Other elements of the initiative would be to heighten regional airport security, provide scholarships for Caribbean students and train authorities from the region in countering money laundering.

Powell was scheduled to meet Thursday with leaders from the 14-nation Caribbean Community, which just completed a regional summit in Belize.

The meeting, postponed several times over the last year, will provide Caribbean leaders a chance to ask for U.S. money to fight terror, said Prime Minister Ralph Gonsalves of St. Vincent and the Grenadines.

``We certainly want all the help we can get to help in the suppression of terrorism,'' Gonsalves said Tuesday in Belize.

The Bahamas froze several bank accounts after the Sept. 11 terror attacks in the United States.

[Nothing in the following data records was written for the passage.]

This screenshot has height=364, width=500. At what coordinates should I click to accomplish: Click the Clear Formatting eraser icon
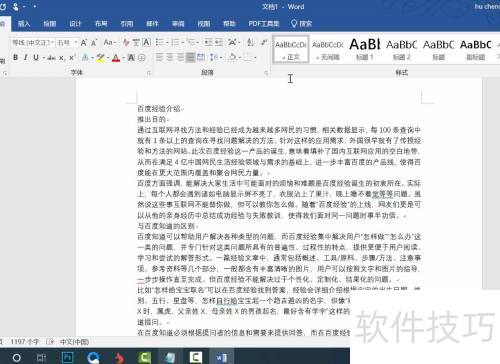point(126,42)
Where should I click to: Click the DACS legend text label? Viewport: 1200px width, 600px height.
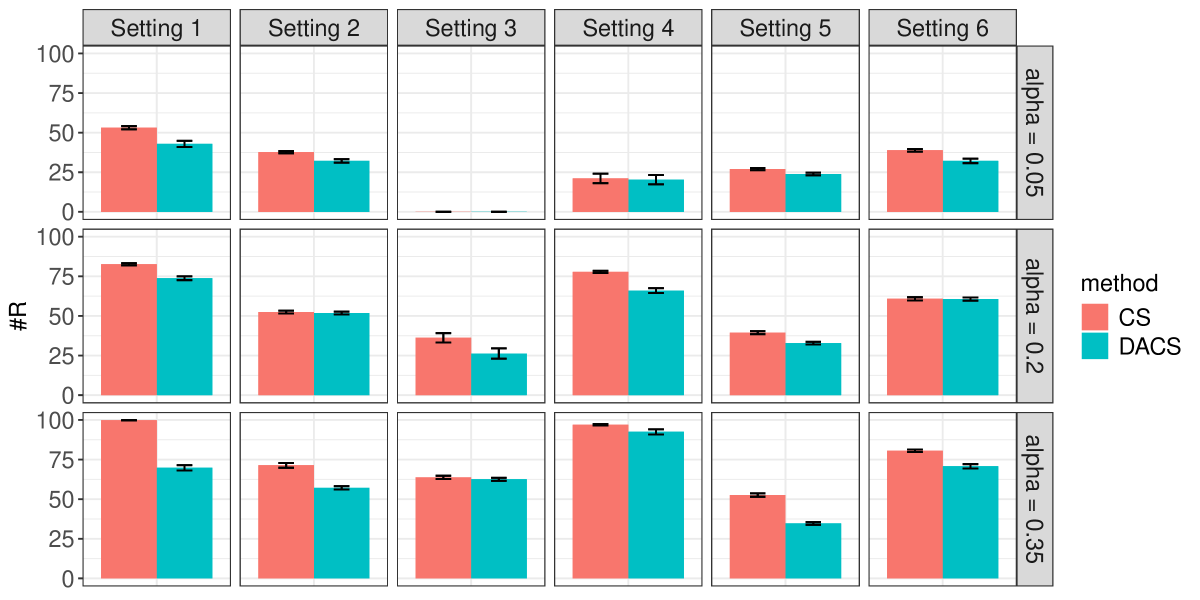1152,346
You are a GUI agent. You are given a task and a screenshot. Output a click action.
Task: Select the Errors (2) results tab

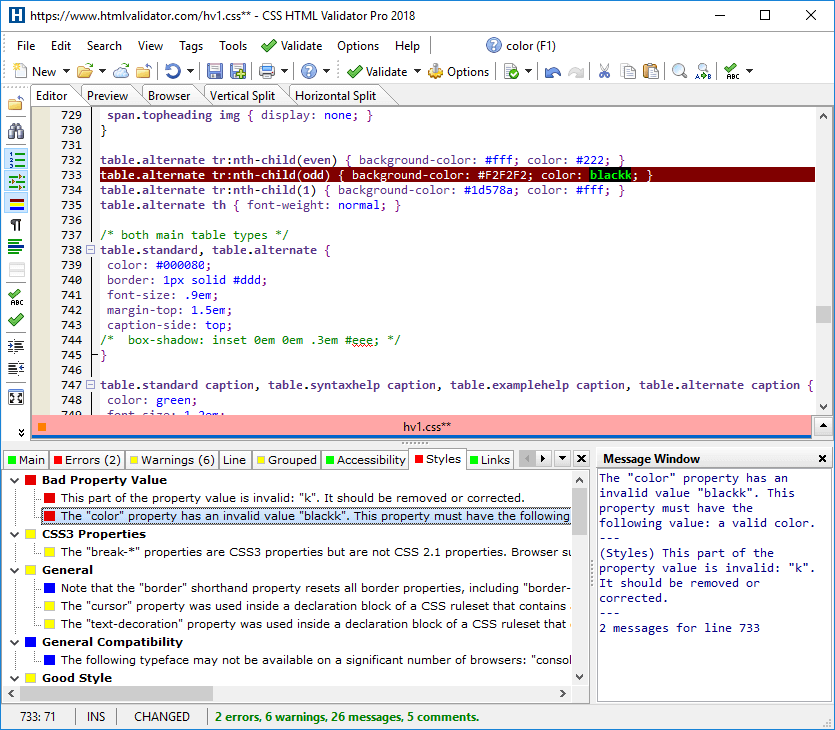(86, 460)
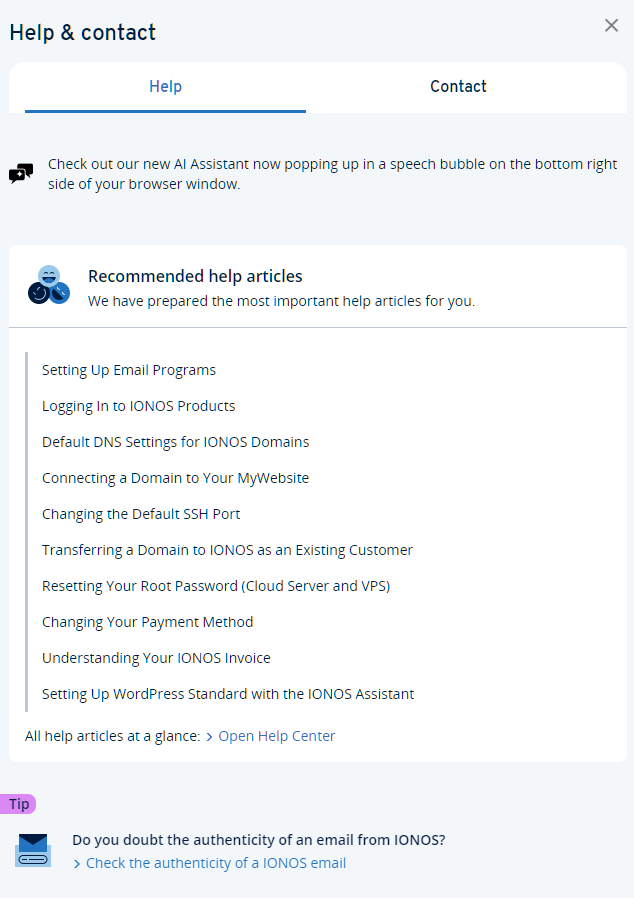Click the smiling faces help articles icon

(48, 284)
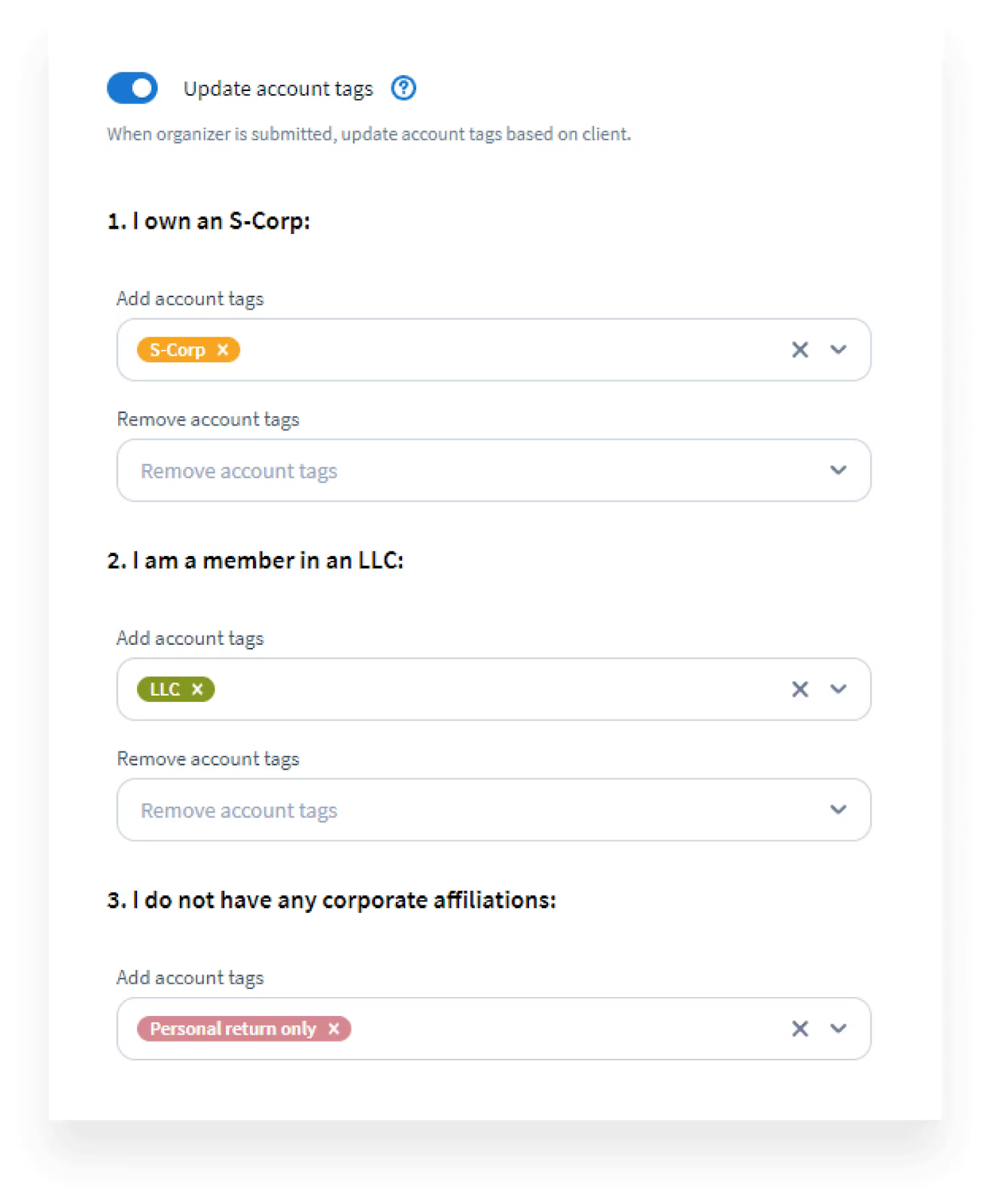Clear all tags in LLC add field

pyautogui.click(x=800, y=689)
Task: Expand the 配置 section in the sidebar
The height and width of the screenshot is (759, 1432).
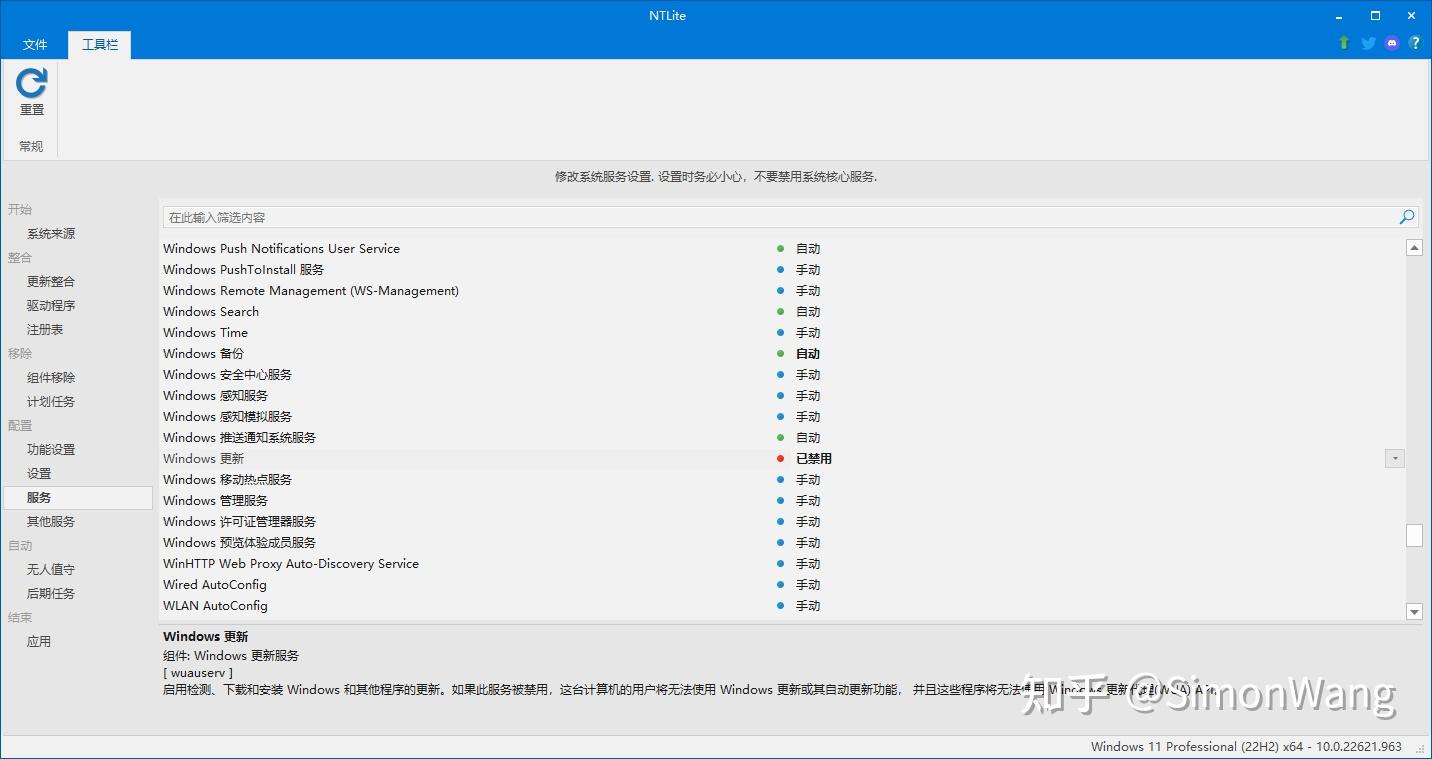Action: (20, 425)
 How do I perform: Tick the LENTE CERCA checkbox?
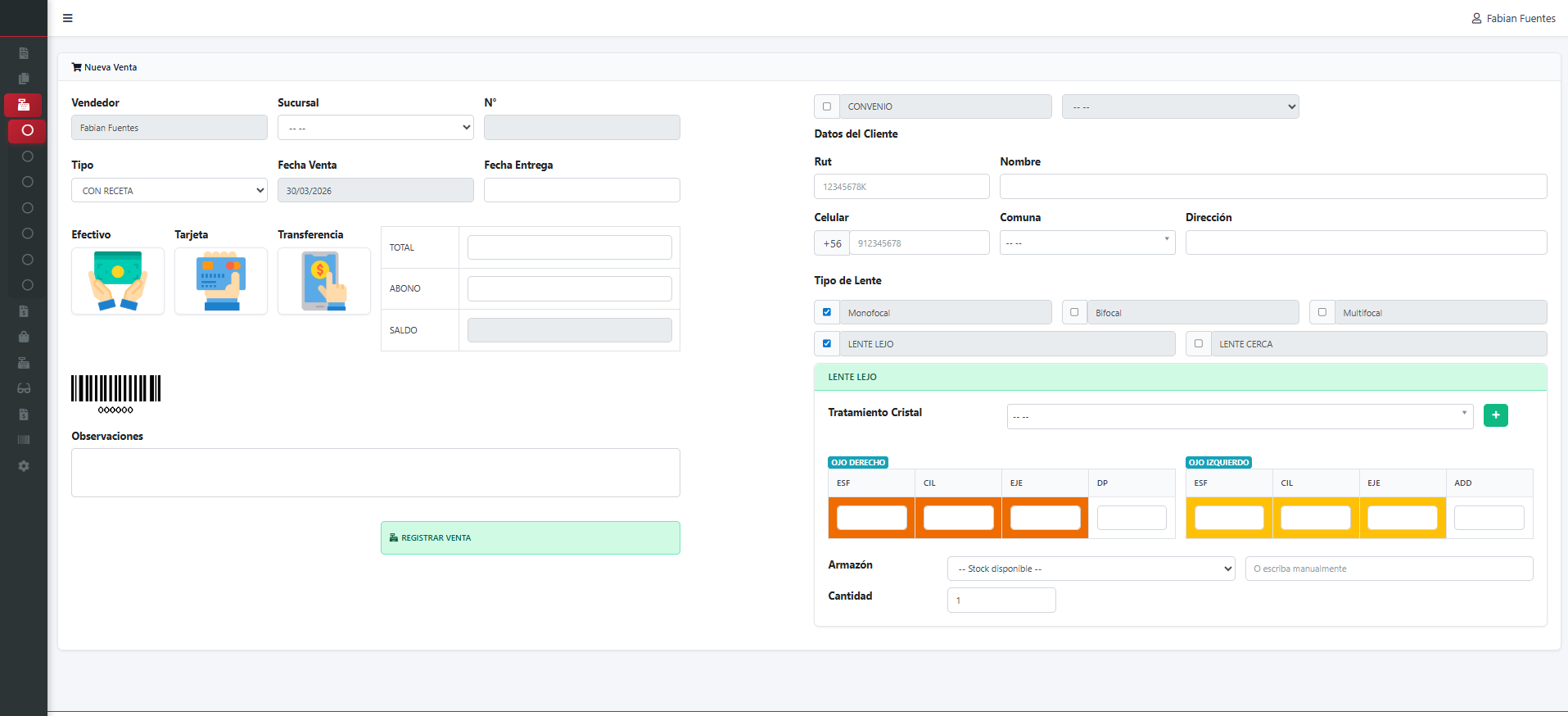[1199, 344]
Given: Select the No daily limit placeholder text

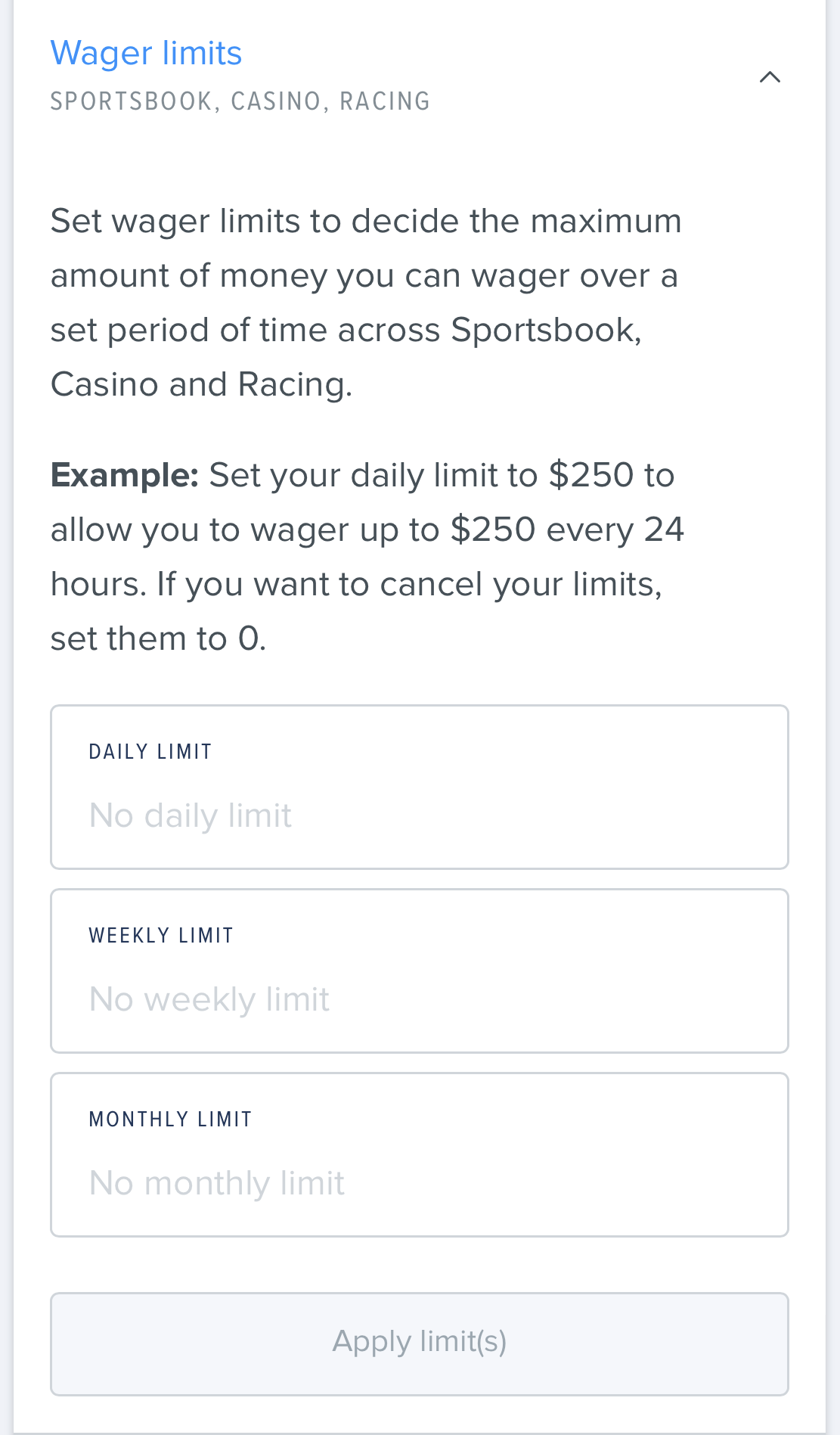Looking at the screenshot, I should pos(190,815).
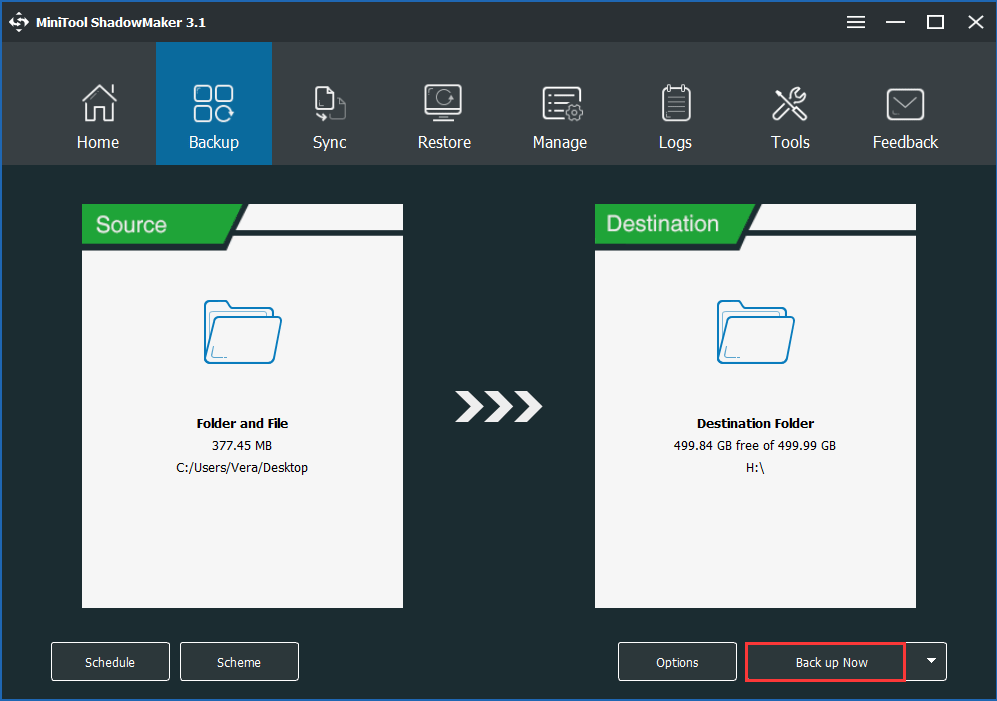Screen dimensions: 997x701
Task: Select the Home icon in the navigation bar
Action: (x=98, y=103)
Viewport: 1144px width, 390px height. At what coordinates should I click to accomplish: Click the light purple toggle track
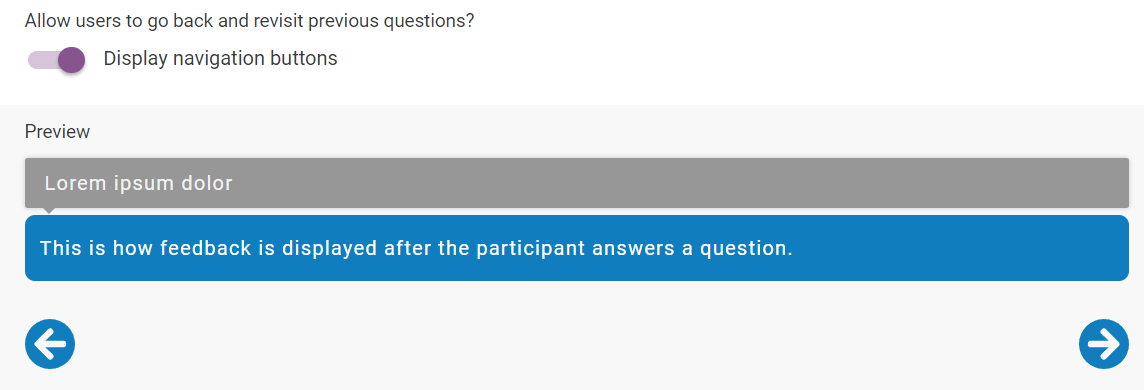point(42,61)
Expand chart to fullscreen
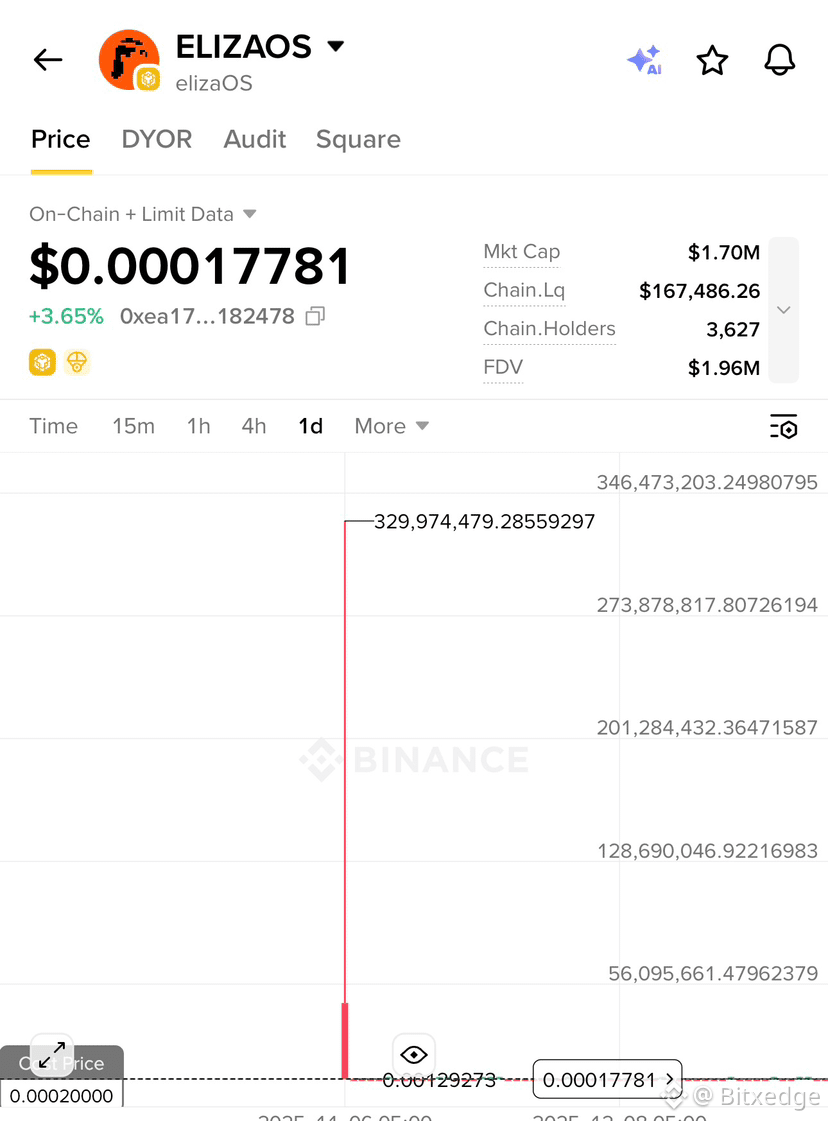Screen dimensions: 828x1121 pyautogui.click(x=51, y=1055)
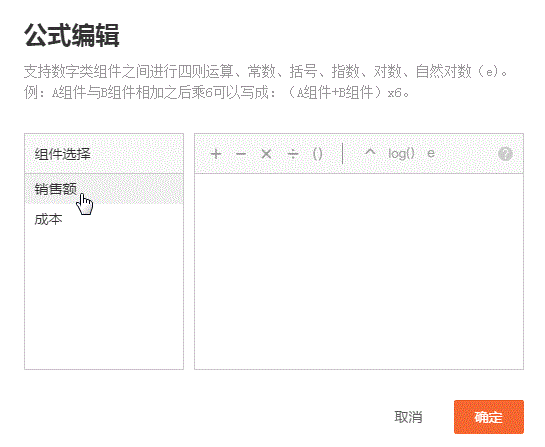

The action illustrated the willingness of the island's leaders ``to act very quickly,'' a senior administration official said. Leaders in other Caribbean countries also have helped identify bank accounts of potential terrorists, the official said.

Gonsalves said the foreign ministers also will ask Powell for more U.S. aid to deal with poverty in the Caribbean.

He said the meeting with Powell also will allow regional governments to discuss deportation of Caribbean nationals, noting what he called clear evidence in some community states that deportees from the United States are contributing to rising crime.

Last year, the United States and Canada deported more than 3,000 Caribbean nationals, mostly to Jamaica, Guyana and the Dominican Republic.

In many cases, the deportees are young men who have spent most of their lives in the United States. Once sent home, they resort to crime because they lack any support network, said Jerome Lebleu, associate director of the Caribbean Project at Washington's Trinity College.

Powell also is expected to discuss other U.S.-Caribbean concerns, including stemming the flow of drugs through the islands, trade, economic development aid.

The meeting will be the first full session Powell will have had with the ministers and is in keeping with a tradition set by his predecessor, Madeleine Albright. In 1997, President Clinton met Caribbean leaders in Barbados.

Powell, a son of Jamaican immigrants, arrived in Nassau with his wife late Tuesday afternoon.